Home NRF: Prospects Remain Positive for Holiday Consumer Spending
November 8, 2023

NRF: Prospects Remain Positive for Holiday Consumer Spending

Posted In: Retail Articles

Although macroeconomic factors have weighed on holiday sales prospects, National Retail Federation Chief Economist Jack Kleinhenz, as part of NRF’s Monthly Economic Review for November, stated that consumer spending momentum looks to chug along in the last two months of the year.

NRF expects record holiday season spending in 2023, defined as November 1 through December 31, and forecasts retail sales to advance between 3% and 4% over 2022 to between $957.3 billion and $966.6 billion. The growth rate is consistent with the average annual sales gain of 3.6% from 2010 to 2019, and the projected total sales, which focus on core retail by excluding automobile dealers, gasoline stations and restaurants, would top the record of $929.5 billion set last year.

“While there is significant uncertainty surrounding the measurement of how well the economy is performing, it continues to move forward and defy recession predictions, proving it to be more resilient than anticipated,” Kleinhenz said. “I expect the recent rhythm of spending will continue into the holiday season. Consumers will continue to spend on a range of items and experiences but at a slower pace. Households are starting the season in decent financial shape and are managing the constraints of their paychecks amid higher interest rates and higher monthly financial obligations as they seek to maintain their mode of living.”
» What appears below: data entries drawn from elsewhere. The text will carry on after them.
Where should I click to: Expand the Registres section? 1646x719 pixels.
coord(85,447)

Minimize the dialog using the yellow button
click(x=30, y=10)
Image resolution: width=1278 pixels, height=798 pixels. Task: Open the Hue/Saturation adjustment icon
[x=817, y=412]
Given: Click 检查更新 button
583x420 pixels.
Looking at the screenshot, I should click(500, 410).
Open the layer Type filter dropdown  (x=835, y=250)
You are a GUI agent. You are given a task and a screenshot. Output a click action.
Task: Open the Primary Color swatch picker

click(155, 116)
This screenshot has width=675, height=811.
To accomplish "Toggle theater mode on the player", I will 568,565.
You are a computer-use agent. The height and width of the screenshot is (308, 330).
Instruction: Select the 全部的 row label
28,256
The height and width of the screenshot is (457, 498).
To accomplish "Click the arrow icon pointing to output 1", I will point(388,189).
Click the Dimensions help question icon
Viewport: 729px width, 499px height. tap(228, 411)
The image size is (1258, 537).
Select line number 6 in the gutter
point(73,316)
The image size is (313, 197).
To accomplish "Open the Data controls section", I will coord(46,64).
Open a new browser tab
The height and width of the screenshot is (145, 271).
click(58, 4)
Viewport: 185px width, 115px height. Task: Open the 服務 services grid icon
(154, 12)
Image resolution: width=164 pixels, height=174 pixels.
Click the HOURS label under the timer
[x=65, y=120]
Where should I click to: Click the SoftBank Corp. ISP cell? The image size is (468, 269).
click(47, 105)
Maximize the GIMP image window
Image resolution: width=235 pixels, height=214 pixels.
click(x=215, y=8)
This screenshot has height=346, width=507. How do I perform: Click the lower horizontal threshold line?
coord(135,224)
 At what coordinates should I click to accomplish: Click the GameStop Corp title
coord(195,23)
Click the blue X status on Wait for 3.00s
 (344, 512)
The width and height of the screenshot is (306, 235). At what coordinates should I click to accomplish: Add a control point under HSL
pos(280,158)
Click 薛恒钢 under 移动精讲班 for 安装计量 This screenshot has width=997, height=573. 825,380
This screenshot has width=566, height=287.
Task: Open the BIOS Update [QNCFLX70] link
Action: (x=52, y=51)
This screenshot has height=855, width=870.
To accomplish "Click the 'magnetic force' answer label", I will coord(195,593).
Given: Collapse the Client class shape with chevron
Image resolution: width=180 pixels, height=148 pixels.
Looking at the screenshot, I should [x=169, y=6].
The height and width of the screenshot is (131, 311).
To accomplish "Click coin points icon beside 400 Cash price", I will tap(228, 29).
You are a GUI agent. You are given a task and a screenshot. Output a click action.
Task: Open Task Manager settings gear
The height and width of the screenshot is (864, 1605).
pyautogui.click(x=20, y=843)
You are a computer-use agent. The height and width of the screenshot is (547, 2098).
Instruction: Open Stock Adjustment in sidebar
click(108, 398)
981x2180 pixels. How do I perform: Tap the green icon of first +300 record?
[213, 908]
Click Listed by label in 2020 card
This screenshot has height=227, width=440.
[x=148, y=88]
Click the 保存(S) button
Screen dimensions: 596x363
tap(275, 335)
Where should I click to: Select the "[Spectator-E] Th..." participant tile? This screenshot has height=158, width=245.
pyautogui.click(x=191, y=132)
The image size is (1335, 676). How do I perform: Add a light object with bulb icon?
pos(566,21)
Kleinhenz added, “The last few holiday shopping seasons have been filled with unmatched peculiarities for consumers and retailers alike.”.

In 2020, sales surged 9.1% year over year despite the challenges of COVID-19, and there was a significant move to shopping online as consumers in the United States stayed close to home. Rising demand overcame supply chain bottlenecks for a record growth rate of 12.7% in 2021. Holiday sales in 2022 rose 5.4% as savings banked during the pandemic provided a buffer against rising inflation and more consumers shopped in physical stores.

“This year, a whole new set of dynamics is in place,” Kleinhenz said. “The average household remains on relatively solid financial footing despite pressures from still-high inflation, stringent credit conditions and elevated interest rates. Recent revisions to government data indicate that consumers haven’t drawn down as much of their pandemic savings as believed earlier, and savings are still providing a buffer to support spending. The overall story for this holiday season is that it looks very good.”

Kleinhenz pointed out that “a disconnect between solid consumer spending and weak consumer confidence” has been evident through 2023, with shoppers spreading around more dollars despite worries about inflation, high-interest rates and political stress. The consumer sector has been “remarkably resilient” this year despite uneven spending, with growth rates rising at a brisk pace in the first quarter only to slow in the second and become stronger in the third. He noted that although consumers are likely to continue spending, observers expect some slowdown in the fourth quarter. Continued wage and job growth has fueled spending gains, Kleinhenz maintained, and job growth has “slowed but not tumbled,” with payrolls climbing by 150,000 positions in October and the three-month moving average at 204,000 despite downward revisions for August and September. Credit card use has been gaining, but households’ ability to pay their bills is in line with pre-pandemic levels.

Something of a shift in spending from goods to services could affect holiday retail sales as consumers who stayed at home during the pandemic do more traveling, entertainment and restaurant dining. But Kleinhenz said consumers often prioritize holiday spending and may even reduce purchases earlier in the year to safeguard their ability to spend during the celebratory season.